Entrées du jeu de données:
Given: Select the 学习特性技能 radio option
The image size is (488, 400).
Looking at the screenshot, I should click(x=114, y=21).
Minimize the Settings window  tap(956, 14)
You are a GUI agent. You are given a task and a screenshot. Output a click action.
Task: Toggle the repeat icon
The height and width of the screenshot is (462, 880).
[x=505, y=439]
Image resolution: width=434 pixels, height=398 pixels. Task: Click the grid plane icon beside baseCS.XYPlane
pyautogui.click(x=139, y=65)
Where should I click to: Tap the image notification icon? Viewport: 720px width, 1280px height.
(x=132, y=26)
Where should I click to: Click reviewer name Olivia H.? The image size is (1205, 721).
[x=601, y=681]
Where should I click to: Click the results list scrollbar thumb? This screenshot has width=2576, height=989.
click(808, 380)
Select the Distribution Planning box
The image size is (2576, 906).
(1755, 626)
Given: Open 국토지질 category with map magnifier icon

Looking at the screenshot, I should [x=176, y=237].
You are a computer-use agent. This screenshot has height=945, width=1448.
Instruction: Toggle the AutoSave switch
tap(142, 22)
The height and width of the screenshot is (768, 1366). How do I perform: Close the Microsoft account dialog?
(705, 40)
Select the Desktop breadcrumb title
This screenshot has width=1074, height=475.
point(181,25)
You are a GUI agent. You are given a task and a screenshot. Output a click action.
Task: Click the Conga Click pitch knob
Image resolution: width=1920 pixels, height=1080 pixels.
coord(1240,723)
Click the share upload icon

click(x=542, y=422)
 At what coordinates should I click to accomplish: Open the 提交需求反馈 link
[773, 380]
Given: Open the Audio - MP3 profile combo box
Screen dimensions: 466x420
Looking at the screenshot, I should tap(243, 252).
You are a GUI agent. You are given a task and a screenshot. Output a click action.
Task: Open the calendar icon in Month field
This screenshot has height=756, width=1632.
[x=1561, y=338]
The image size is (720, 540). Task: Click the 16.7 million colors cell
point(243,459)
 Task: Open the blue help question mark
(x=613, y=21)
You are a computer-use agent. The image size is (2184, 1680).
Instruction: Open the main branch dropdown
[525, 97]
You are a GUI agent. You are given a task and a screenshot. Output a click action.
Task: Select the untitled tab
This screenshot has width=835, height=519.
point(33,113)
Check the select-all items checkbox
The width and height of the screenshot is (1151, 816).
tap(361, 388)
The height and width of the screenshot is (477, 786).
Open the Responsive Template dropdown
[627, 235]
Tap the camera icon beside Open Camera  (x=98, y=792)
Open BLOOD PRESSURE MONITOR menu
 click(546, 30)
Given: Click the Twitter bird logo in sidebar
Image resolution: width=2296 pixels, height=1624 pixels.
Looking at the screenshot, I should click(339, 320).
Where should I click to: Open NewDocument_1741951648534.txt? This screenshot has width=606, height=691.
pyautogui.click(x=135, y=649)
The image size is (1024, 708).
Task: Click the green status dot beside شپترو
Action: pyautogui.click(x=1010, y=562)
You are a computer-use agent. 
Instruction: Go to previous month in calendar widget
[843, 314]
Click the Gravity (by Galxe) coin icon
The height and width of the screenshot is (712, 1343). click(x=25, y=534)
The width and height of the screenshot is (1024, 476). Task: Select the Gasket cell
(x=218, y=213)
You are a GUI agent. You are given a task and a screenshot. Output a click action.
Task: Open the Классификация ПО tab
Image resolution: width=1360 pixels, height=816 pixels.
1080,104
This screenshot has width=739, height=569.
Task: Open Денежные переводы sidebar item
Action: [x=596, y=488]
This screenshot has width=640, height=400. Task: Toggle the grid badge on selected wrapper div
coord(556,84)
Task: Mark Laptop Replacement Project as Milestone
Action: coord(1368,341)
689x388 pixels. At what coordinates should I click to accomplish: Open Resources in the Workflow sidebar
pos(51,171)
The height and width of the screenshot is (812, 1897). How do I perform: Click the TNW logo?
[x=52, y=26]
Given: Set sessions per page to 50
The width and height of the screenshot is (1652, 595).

*CONSIGNE À SUIVRE*
Recopiez mot pour mot chaque ligne des enregistrements ci-dessus, du premier au dernier.

*CORRIGÉ*
Given: Select the 学习特性技能 radio option
The image size is (488, 400).
Looking at the screenshot, I should click(x=114, y=21).
Minimize the Settings window  tap(956, 14)
You are a GUI agent. You are given a task and a screenshot. Output a click action.
Task: Toggle the repeat icon
The height and width of the screenshot is (462, 880).
[x=505, y=439]
Image resolution: width=434 pixels, height=398 pixels. Task: Click the grid plane icon beside baseCS.XYPlane
pyautogui.click(x=139, y=65)
Where should I click to: Tap the image notification icon? Viewport: 720px width, 1280px height.
(x=132, y=26)
Where should I click to: Click reviewer name Olivia H.? The image size is (1205, 721).
[x=601, y=681]
Where should I click to: Click the results list scrollbar thumb? This screenshot has width=2576, height=989.
click(808, 380)
Select the Distribution Planning box
The image size is (2576, 906).
(1755, 626)
Given: Open 국토지질 category with map magnifier icon

Looking at the screenshot, I should [x=176, y=237].
You are a computer-use agent. This screenshot has height=945, width=1448.
Instruction: Toggle the AutoSave switch
tap(142, 22)
The height and width of the screenshot is (768, 1366). How do I perform: Close the Microsoft account dialog?
(705, 40)
Select the Desktop breadcrumb title
This screenshot has width=1074, height=475.
point(181,25)
You are a GUI agent. You are given a task and a screenshot. Output a click action.
Task: Click the Conga Click pitch knob
Image resolution: width=1920 pixels, height=1080 pixels.
coord(1240,723)
Click the share upload icon

click(x=542, y=422)
 At what coordinates should I click to accomplish: Open the 提交需求反馈 link
[773, 380]
Given: Open the Audio - MP3 profile combo box
Screen dimensions: 466x420
Looking at the screenshot, I should tap(243, 252).
You are a GUI agent. You are given a task and a screenshot. Output a click action.
Task: Open the calendar icon in Month field
This screenshot has height=756, width=1632.
[x=1561, y=338]
The image size is (720, 540). Task: Click the 16.7 million colors cell
point(243,459)
 Task: Open the blue help question mark
(x=613, y=21)
You are a computer-use agent. The image size is (2184, 1680).
Instruction: Open the main branch dropdown
[525, 97]
You are a GUI agent. You are given a task and a screenshot. Output a click action.
Task: Select the untitled tab
This screenshot has width=835, height=519.
point(33,113)
Check the select-all items checkbox
The width and height of the screenshot is (1151, 816).
tap(361, 388)
The height and width of the screenshot is (477, 786).
Open the Responsive Template dropdown
[627, 235]
Tap the camera icon beside Open Camera  (x=98, y=792)
Open BLOOD PRESSURE MONITOR menu
 click(546, 30)
Given: Click the Twitter bird logo in sidebar
Image resolution: width=2296 pixels, height=1624 pixels.
Looking at the screenshot, I should click(339, 320).
Where should I click to: Open NewDocument_1741951648534.txt? This screenshot has width=606, height=691.
pyautogui.click(x=135, y=649)
The image size is (1024, 708).
Task: Click the green status dot beside شپترو
Action: pyautogui.click(x=1010, y=562)
You are a computer-use agent. 
Instruction: Go to previous month in calendar widget
[843, 314]
Click the Gravity (by Galxe) coin icon
The height and width of the screenshot is (712, 1343). click(x=25, y=534)
The width and height of the screenshot is (1024, 476). Task: Select the Gasket cell
(x=218, y=213)
You are a GUI agent. You are given a task and a screenshot. Output a click action.
Task: Open the Классификация ПО tab
Image resolution: width=1360 pixels, height=816 pixels.
1080,104
This screenshot has width=739, height=569.
Task: Open Денежные переводы sidebar item
Action: [x=596, y=488]
This screenshot has width=640, height=400. Task: Toggle the grid badge on selected wrapper div
coord(556,84)
Task: Mark Laptop Replacement Project as Milestone
Action: coord(1368,341)
689x388 pixels. At what coordinates should I click to accomplish: Open Resources in the Workflow sidebar
pos(51,171)
The height and width of the screenshot is (812, 1897). How do I perform: Click the TNW logo?
[x=52, y=26]
Given: Set sessions per page to 50
The width and height of the screenshot is (1652, 595).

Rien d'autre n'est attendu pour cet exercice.